Wednesday, April 16, 2014

As Greece Founders, Athens Becomes Graffiti Mecca

From the NYTimes:
Graffiti in Athens, as in other cities the world over, has flourished for decades. But in a country where the adversity of wars and military dictatorship already has shaped the national psyche, the five-year economic collapse has spawned a new burst of creative energy that has turned Athens into a contemporary mecca for street art in Europe.

Denounced as thuggish vandalism by some observers, but hailed by others as artistic and innovative, tags, bubble letters and stylized paint work long have blanketed this city’s walls, trains, cars, banks, kiosks, crumbling buildings — and even some ruins of the Acropolis. But in the past several years, the anguish of the times has increasingly crept into the elaborate stencil work and multitude of large, colorful murals found all over the city, as Greece’s throngs of unemployed and underemployed young people have ample time to express their malaise.
And a dentist has turned to graff:
Recently, under cover of darkness, a Greek dentist whose business has been all but wiped out by the crisis reached into a tote bag and grabbed a can of spray paint and a stencil he had cut in his spare time using a cavity drill.

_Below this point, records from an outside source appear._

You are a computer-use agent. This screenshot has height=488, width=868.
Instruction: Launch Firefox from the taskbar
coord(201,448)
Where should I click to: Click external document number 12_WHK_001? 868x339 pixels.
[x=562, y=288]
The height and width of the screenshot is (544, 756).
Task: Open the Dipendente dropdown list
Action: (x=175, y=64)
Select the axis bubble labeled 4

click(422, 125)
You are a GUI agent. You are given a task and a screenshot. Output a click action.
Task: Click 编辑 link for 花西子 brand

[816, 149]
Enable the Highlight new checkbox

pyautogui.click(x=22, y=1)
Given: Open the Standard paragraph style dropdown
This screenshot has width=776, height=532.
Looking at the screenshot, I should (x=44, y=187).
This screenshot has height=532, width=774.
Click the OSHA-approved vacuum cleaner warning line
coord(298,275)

Stopping at a crumbling wall, he quickly painted an image not typically associated with his profession: a masked man hurling a firebomb.

“The middle class and the working class in Greece have been ruined,” said the dentist, who goes by the street handle Mapet, declining to give his real name. “My goal is to deliver social and political counterpropaganda, and make people think.”
Athens School of Fine Arts has courses in street painting.